Saturday, August 11, 2012

Still growing....

Both the beta number and my chest.

First, the beta. It was 375 yesterday. So we're doubling nicely, and in range for a singleton. It's so odd, the numbers this time (182/375) are almost identical to the numbers last time (188/389). Of course, last time was a twin pregnancy that became a singleton....so I guess this means these numbers are stronger if there's only 1 in there? I don't know. I'm just glad they're doing what they're supposed to do.

Secondly, my girls. They already look like they are ready to breastfeed. If this is a harbinger of my body remembering this pregnancy stuff earlier the second time around, I should be sporting maternity clothes in about a week. Not that I'm complaining....but.....it's going to be harder to stay under wraps for long.

Anyway, looking forward to a weekend of naps and 8:30 bedtimes. And I couldn't be more excited about that!

Wednesday, August 8, 2012

182

That's the beta number. I am in absolute shock. Happy shock, but shock.

######

### Apply what you read
1. Reproduce the blog post word for word, starting with "First, the beta." and going on through "supposed to do.".
2. In the blog post, what were the beta numbers from the previous pregnancy?

######

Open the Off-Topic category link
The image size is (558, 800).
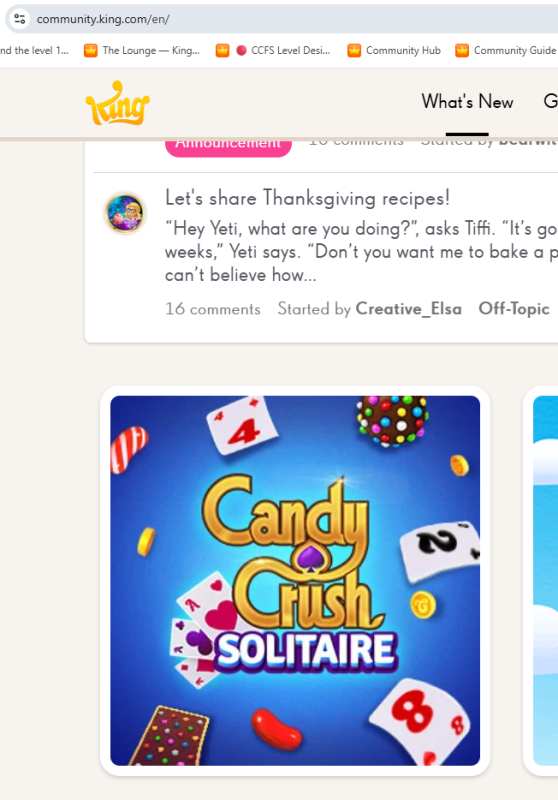tap(514, 309)
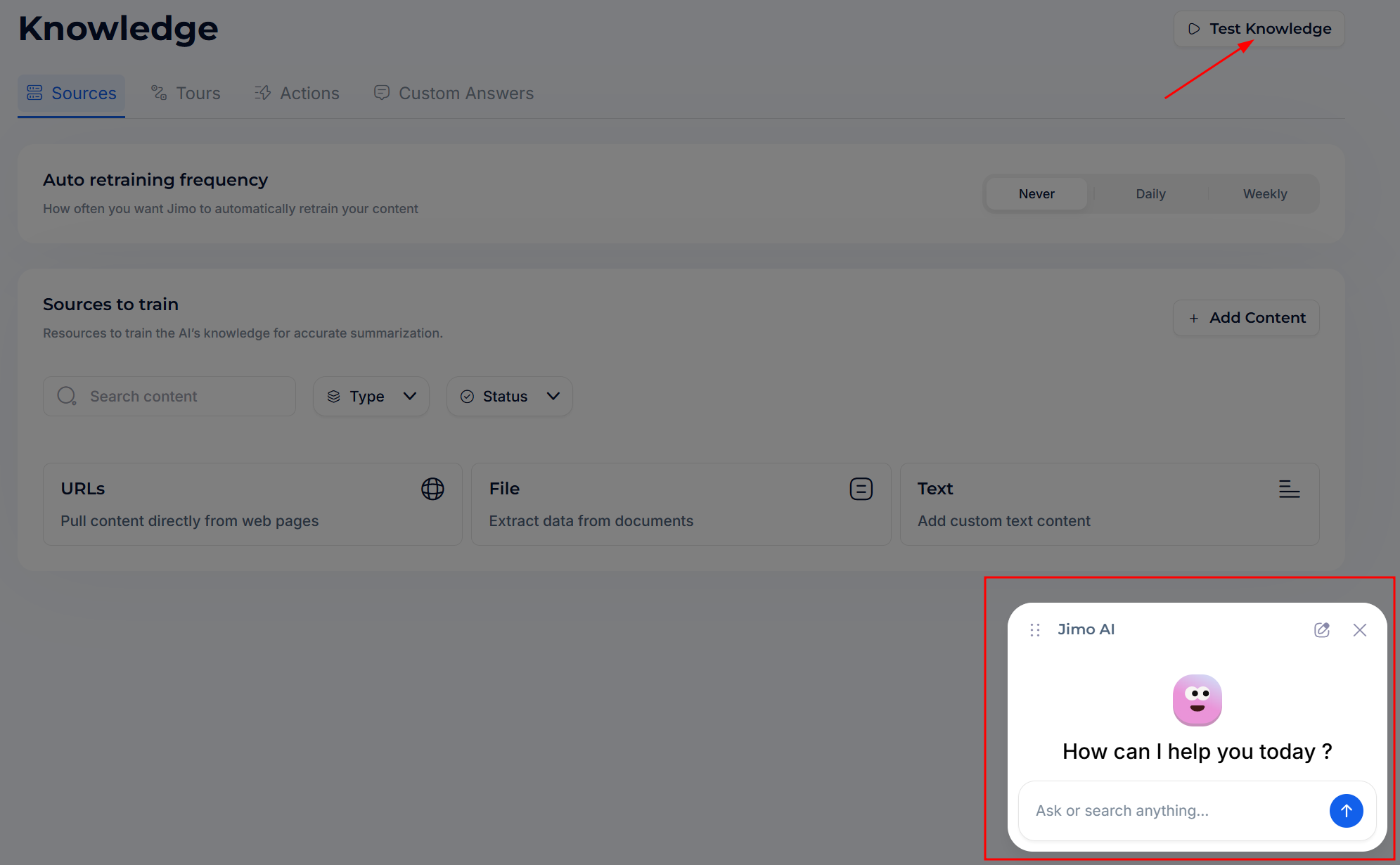Click the Add Content button

point(1246,318)
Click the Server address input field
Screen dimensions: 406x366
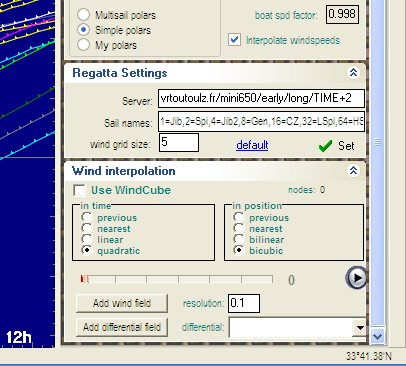(261, 98)
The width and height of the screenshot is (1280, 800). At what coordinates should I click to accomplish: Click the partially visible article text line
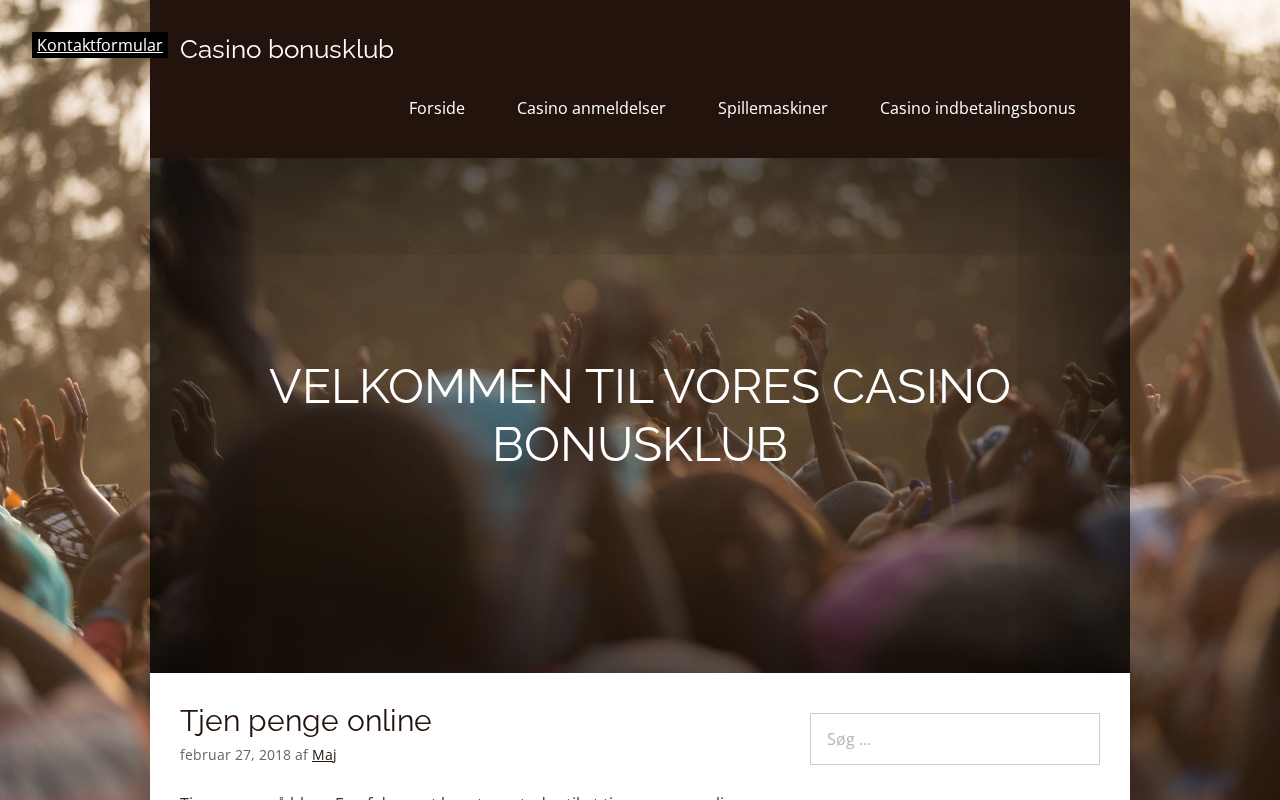click(460, 796)
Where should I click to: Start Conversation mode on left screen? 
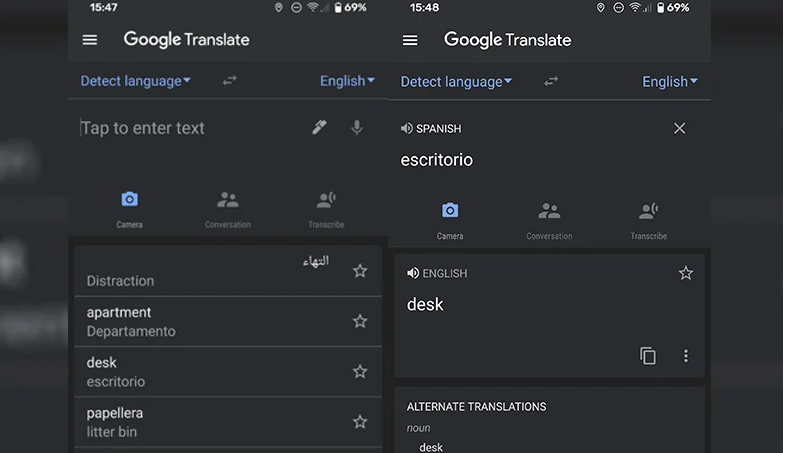pos(228,208)
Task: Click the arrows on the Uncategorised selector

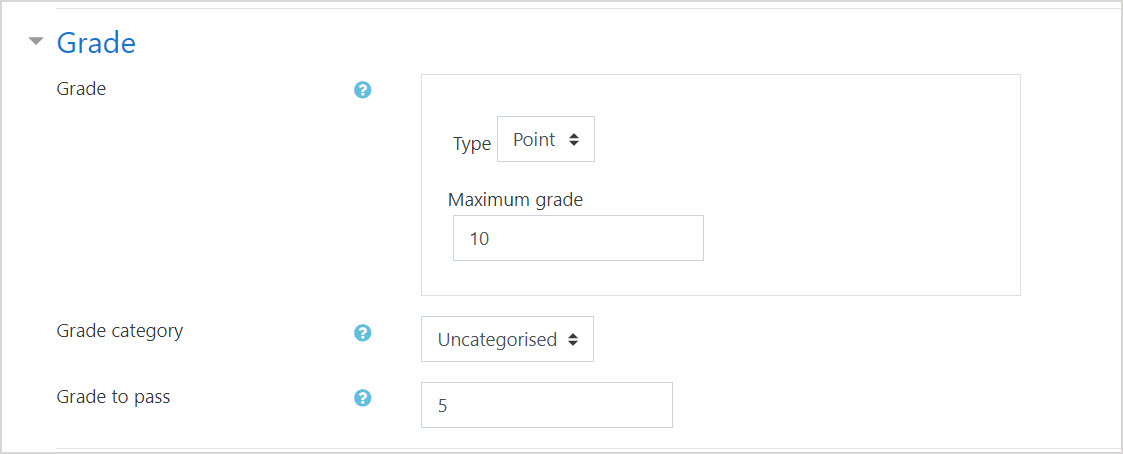Action: [x=573, y=340]
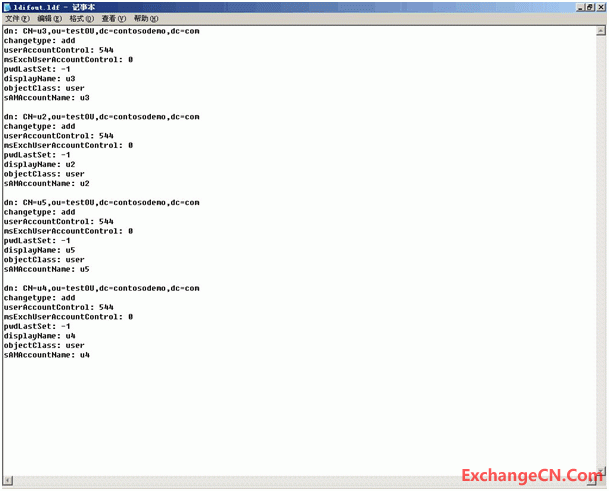The image size is (609, 491).
Task: Open the 帮助 (Help) menu
Action: pyautogui.click(x=145, y=19)
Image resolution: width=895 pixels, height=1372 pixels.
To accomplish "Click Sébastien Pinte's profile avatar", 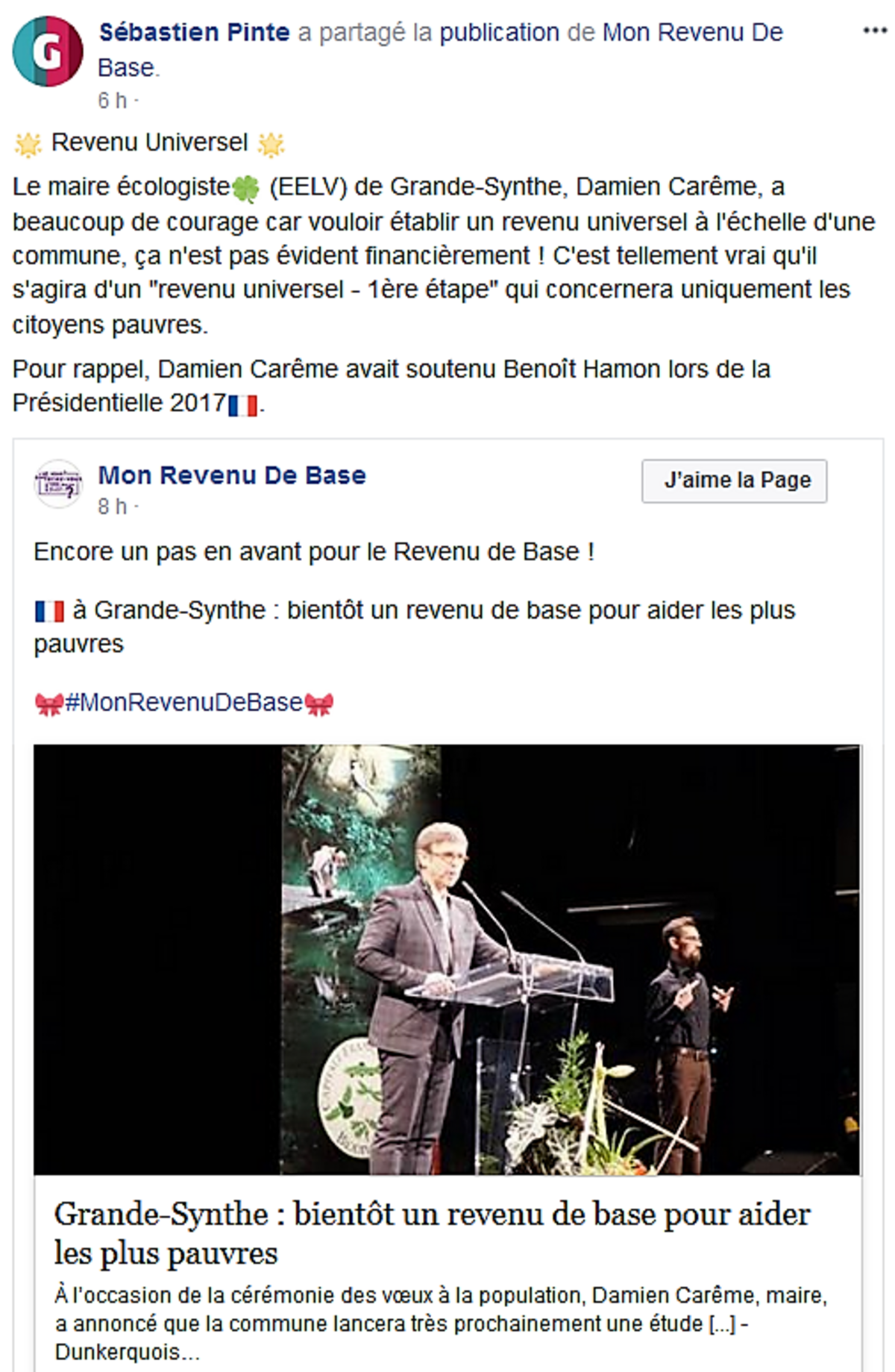I will (47, 51).
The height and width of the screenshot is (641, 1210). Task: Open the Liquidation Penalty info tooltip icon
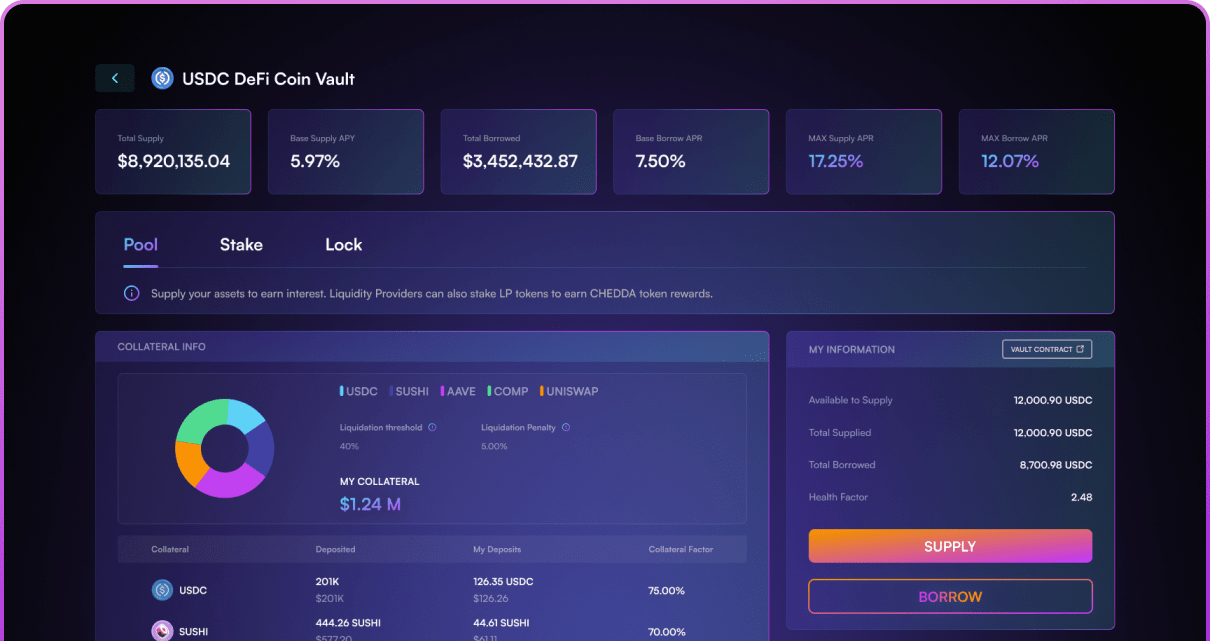click(x=565, y=427)
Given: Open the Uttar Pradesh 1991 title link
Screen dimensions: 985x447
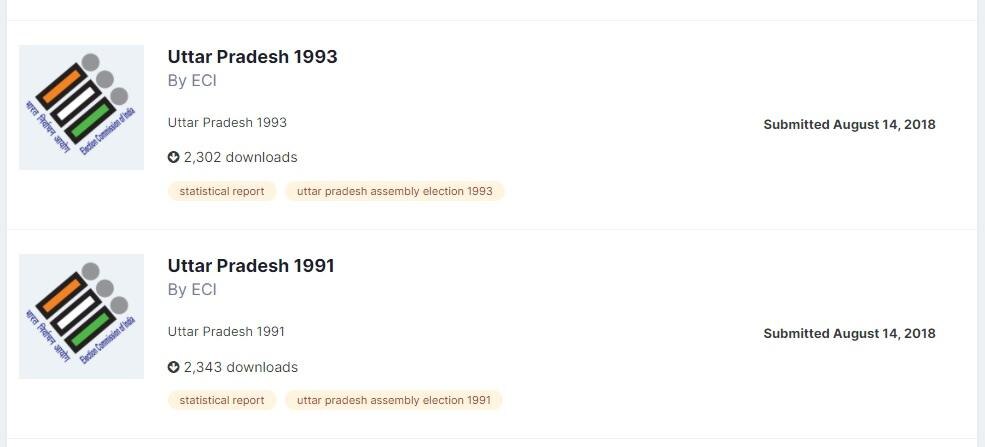Looking at the screenshot, I should (x=251, y=266).
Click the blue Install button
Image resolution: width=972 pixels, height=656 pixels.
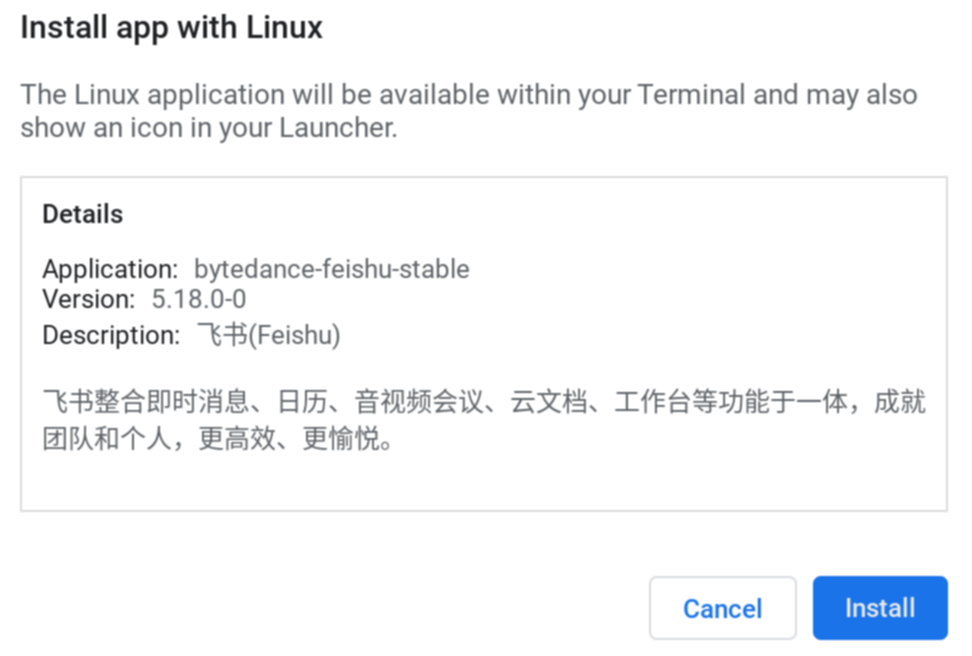click(879, 608)
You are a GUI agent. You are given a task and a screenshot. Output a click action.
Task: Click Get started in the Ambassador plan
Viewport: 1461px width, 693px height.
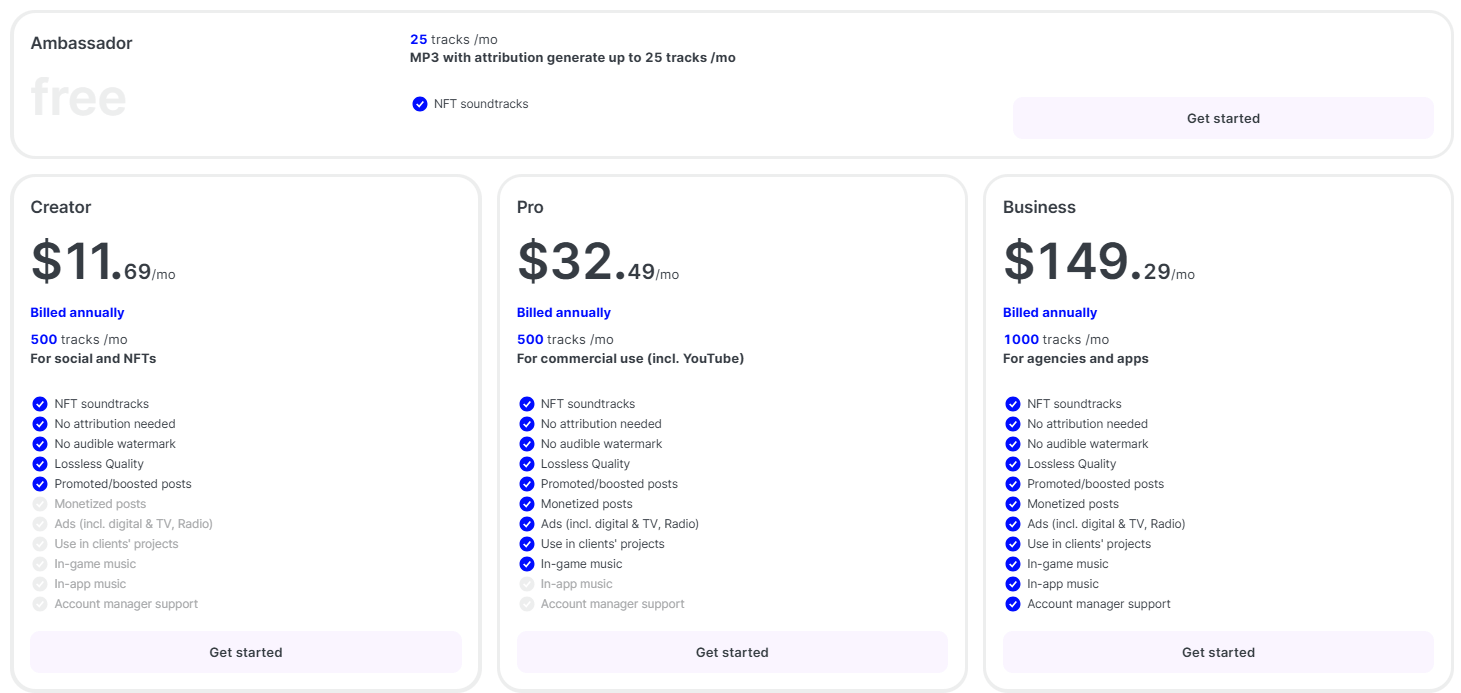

######

### Task-by-task answers
1.
First, the beta. It was 375 yesterday. So we're doubling nicely, and in range for a singleton. It's so odd, the numbers this time (182/375) are almost identical to the numbers last time (188/389). Of course, last time was a twin pregnancy that became a singleton....so I guess this means these numbers are stronger if there's only 1 in there? I don't know. I'm just glad they're doing what they're supposed to do.

2. 188 and 389.